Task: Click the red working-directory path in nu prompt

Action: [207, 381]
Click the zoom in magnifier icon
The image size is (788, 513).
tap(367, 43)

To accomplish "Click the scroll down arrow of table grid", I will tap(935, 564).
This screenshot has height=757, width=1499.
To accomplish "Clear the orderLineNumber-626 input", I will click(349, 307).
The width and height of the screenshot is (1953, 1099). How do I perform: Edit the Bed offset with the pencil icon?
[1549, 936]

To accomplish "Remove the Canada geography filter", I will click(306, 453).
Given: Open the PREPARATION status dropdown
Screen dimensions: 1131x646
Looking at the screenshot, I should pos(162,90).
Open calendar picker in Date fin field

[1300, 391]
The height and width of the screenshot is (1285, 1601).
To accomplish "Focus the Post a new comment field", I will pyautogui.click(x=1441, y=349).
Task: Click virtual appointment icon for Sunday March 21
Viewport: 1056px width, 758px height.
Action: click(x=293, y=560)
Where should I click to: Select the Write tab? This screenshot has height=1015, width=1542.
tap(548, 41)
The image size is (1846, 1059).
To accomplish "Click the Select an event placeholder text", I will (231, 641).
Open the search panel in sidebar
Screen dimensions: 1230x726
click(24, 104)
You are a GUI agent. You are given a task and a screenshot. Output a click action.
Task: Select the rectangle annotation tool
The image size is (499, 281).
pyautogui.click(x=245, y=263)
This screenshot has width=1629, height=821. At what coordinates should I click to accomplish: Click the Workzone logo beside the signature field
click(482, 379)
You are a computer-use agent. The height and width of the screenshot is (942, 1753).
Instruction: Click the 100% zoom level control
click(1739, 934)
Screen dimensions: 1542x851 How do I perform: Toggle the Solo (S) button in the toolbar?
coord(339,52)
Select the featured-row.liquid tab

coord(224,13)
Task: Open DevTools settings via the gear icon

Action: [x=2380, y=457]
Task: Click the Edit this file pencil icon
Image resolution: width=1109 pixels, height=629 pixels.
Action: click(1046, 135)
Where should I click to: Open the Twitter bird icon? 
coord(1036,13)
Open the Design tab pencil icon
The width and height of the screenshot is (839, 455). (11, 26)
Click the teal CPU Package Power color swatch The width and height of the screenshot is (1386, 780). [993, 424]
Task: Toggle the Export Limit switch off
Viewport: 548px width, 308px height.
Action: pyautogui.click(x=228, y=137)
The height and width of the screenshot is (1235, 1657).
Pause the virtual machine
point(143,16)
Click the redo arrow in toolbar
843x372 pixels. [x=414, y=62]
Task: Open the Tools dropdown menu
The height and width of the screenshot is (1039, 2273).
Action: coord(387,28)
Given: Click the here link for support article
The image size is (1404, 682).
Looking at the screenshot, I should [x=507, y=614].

***

▸ What the task asks
Write out exactly the lines above between the line with "Given: Open the PREPARATION status dropdown" and the line with "The image size is (1846, 1059).", inclusive, and nothing beyond them.

▸ Answer to this task
Given: Open the PREPARATION status dropdown
Screen dimensions: 1131x646
Looking at the screenshot, I should pos(162,90).
Open calendar picker in Date fin field

[1300, 391]
The height and width of the screenshot is (1285, 1601).
To accomplish "Focus the Post a new comment field", I will pyautogui.click(x=1441, y=349).
Task: Click virtual appointment icon for Sunday March 21
Viewport: 1056px width, 758px height.
Action: click(x=293, y=560)
Where should I click to: Select the Write tab? This screenshot has height=1015, width=1542.
tap(548, 41)
The image size is (1846, 1059).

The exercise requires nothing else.